Tomas_Pevny · June 11, 2021, 9:03am

Dear All,

I would like to ask, if there is a Dict that would be suitable for indexing a large collection of documents. Specifically imagine that each document is composed by a set of words

doc1 = [1,2,3,4,5,]
doc2 = [3,4,5,6]
doc3 = [1,3,4,5]

I would like to store this in a dict containing

Dict(
1 => [doc1, doc3],
2 => [doc2],
3 => [doc1, doc2, doc3],
4 => [doc1, doc2, doc3],
5 => [doc1, doc2, doc3],
6 => [doc2],
)

But I need the solution to scale to tens of millions of documents where words are mostly unique to a document operating on streams.

At the moment, GitHub - andyferris/Dictionaries.jl: An alternative interface for dictionaries in Julia, for improved productivity and performance by @andyferris seems to me the best solution. Does anyone knows better solution / works on something like this?

andyferris · June 11, 2021, 10:59pm

Hmm - I’m not sure there is a function for nested indexing over streams like that.

You can always write the code directly, and it would work using either Dicts or Dictionarys. I’m not exactly sure about the specifics of your problem, and what you can afford to keep in-core vs out-of-core, but I’d start with something like:

index = Dict{Word, Set{DocId}}()
for (doc_id, doc) in stream
    for word in doc
        push!(
            get!(Set{DocId}, index, word),  # if word is not yet in index, add a new empty set of doc ids
            doc_id  # put doc_id into the new or existing set
        )
    end
end

(or with Dictionaries.jl its very similar, with set! instead of push!, Dictionary instead of Dict, Indices instead of Set…).

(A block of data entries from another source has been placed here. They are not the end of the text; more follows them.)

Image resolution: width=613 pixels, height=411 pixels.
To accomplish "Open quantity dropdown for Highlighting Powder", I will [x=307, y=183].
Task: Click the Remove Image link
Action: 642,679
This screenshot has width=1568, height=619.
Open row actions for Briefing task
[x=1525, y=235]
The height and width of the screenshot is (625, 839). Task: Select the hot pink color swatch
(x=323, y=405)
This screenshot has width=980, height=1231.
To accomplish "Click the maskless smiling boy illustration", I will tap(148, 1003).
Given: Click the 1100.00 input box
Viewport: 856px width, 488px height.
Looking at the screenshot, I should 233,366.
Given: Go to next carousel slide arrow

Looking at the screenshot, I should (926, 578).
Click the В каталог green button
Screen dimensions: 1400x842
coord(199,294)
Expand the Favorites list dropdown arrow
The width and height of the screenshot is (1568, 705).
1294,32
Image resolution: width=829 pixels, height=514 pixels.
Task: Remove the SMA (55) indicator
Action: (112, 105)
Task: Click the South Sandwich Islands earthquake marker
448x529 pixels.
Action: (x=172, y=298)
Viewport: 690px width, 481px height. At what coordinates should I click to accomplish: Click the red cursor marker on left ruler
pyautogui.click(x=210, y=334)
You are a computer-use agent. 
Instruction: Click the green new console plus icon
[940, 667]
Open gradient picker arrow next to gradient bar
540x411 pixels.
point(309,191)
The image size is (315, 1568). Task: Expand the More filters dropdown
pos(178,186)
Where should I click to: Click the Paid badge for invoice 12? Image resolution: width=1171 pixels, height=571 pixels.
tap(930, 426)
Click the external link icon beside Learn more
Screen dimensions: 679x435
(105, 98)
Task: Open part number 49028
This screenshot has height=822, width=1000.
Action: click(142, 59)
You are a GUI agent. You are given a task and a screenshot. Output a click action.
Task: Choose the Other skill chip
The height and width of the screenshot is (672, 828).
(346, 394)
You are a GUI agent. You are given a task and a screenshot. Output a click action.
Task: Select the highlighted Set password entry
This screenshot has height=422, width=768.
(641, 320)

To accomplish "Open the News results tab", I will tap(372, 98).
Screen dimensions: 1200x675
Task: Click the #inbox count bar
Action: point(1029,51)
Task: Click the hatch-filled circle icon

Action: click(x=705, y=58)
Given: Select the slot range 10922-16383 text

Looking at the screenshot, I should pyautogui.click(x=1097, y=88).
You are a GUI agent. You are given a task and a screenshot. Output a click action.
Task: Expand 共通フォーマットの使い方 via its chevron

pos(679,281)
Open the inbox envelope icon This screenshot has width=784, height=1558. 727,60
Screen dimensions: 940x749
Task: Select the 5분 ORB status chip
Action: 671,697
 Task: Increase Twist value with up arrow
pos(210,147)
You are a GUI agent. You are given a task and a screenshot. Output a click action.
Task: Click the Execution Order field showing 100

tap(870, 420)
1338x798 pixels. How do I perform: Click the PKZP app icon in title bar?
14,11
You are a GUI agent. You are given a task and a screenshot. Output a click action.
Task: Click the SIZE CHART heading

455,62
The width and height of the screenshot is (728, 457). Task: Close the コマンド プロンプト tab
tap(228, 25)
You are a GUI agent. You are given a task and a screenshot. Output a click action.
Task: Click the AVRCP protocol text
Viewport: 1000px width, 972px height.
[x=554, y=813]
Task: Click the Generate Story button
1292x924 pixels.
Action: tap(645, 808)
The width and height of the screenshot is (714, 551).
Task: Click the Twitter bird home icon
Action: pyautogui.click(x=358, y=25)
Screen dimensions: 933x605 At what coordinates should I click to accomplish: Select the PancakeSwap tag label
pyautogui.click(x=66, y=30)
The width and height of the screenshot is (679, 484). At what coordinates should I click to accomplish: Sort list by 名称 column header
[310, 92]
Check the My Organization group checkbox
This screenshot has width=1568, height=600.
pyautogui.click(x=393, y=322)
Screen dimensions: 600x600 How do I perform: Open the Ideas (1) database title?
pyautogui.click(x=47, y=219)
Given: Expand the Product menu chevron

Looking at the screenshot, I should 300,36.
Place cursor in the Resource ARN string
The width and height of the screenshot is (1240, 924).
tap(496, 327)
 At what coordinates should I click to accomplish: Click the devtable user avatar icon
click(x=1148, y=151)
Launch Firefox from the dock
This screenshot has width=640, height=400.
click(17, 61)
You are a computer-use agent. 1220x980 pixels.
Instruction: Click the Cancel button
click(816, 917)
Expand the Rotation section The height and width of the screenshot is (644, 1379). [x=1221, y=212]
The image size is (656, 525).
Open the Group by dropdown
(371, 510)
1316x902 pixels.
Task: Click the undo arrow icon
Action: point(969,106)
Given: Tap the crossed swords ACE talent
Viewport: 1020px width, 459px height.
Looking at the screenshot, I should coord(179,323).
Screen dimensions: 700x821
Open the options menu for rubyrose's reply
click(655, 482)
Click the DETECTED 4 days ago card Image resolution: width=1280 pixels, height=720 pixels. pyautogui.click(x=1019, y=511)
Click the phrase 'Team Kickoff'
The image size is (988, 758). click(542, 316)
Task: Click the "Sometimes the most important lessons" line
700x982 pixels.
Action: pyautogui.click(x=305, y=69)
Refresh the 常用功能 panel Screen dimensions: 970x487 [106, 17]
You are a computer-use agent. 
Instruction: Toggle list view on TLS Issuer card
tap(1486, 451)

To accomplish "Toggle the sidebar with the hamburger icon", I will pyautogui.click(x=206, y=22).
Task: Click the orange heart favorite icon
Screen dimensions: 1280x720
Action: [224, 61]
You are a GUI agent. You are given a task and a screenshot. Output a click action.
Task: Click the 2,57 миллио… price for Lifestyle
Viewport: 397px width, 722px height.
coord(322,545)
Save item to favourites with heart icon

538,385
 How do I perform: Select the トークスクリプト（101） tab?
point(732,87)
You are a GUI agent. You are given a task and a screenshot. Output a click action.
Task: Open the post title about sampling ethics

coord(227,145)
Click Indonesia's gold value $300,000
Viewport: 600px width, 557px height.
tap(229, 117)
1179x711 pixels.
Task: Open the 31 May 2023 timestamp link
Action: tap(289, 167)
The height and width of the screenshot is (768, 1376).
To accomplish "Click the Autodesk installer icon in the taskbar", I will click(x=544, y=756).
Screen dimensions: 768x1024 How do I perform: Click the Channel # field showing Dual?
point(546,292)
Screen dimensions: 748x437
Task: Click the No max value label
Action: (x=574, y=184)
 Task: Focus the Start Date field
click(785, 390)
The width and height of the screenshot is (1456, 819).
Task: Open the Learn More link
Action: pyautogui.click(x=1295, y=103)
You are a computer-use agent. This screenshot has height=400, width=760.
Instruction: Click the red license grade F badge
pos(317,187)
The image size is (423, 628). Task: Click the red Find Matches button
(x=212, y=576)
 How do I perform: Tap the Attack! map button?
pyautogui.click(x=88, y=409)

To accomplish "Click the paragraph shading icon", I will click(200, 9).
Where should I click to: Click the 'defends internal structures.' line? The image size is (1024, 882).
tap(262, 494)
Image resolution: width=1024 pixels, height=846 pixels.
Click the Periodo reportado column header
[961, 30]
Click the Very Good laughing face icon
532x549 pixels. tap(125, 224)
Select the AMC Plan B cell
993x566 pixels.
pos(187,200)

Stephen_Vavasis · June 12, 2021, 1:36am

The SortedMultiDict structure from Julia Collections might help. SortedMultiDict is slower than Dict because the time per insertion grows logarithmically with n. On the other hand, it avoids the allocation overhead of arrays-of-arrays in the Dict solution because it encodes the data as 1=>doc1, 1=>doc3, 2=>doc2, 3=>doc1, 3=>doc2, etc.

Tomas_Pevny · June 12, 2021, 6:00am

This seems interesting. Your Dictionary was much faster then Dict. I am having many cores, therefore I was thinking about preparing dictionaries in parallel and merging them.

Tomas_Pevny · June 12, 2021, 6:02am

This seems an interesting option as well. Does SortedMultiDict support efficient merging of two dicts? That would be nice for map-reduce type of approach

Tomas_Pevny · June 12, 2021, 7:15am

As I have hinted above, I would like to distribute the computation. Therefore I am thinking about converting each doc into two arrays (keys-values) sorted according to key, as was proposed in SortedMultiDict, and use merging of sorted arrays to keep them sorted after merging. This way, the complexity of merging should be O(m+n), where m, n are length of corresponding arrays. This should also nicely parallelize (ideally using distributed reduction in Transducers). On the end, I will build the Dict in single sweep.

Is the above a bad idea? Anyone did something similar?

andyferris · June 12, 2021, 10:20am

It seems like a reasonable approach to me.

Stephen_Vavasis · June 12, 2021, 2:13pm

Yes, merge and merge! operations are available for SortedMultiDict. The documentation is here: Sorted Containers · DataStructures.jl

Tomas_Pevny · June 12, 2021, 3:49pm

I have checked the implementation, but they seems to merge by calling insert sequentially, which is why I try to avoid (merge links to this one

github.com

JuliaCollections/DataStructures.jl/blob/0230564f0c88a3f65815cb98a8fe78c2658d8db8/src/sorted_multi_dict.jl#L378


      
                  if !eq(ord,k1,k2) || !isequal(d1,d2)
                      return false
                  end
                  p1 = advance((m1,p1))
                  p2 = advance((m2,p2))
              end
          end
          
          
const SDorAbstractDict = Union{AbstractDict,SortedMultiDict}
          
          
function mergetwo!(m::SortedMultiDict{K,D,Ord},
                             m2::SDorAbstractDict) where {K,D,Ord <: Ordering}
              for (k,v) in m2
                  insert!(m.bt, convert(K,k), convert(D,v), true)
              end
          end
          
          
# Standard copy functions use packcopy - that is, they retain elements but not
          # the identical structure.
          Base.copymutable(m::SortedMultiDict) = packcopy(m)
          Base.copy(m::SortedMultiDict) = packcopy(m)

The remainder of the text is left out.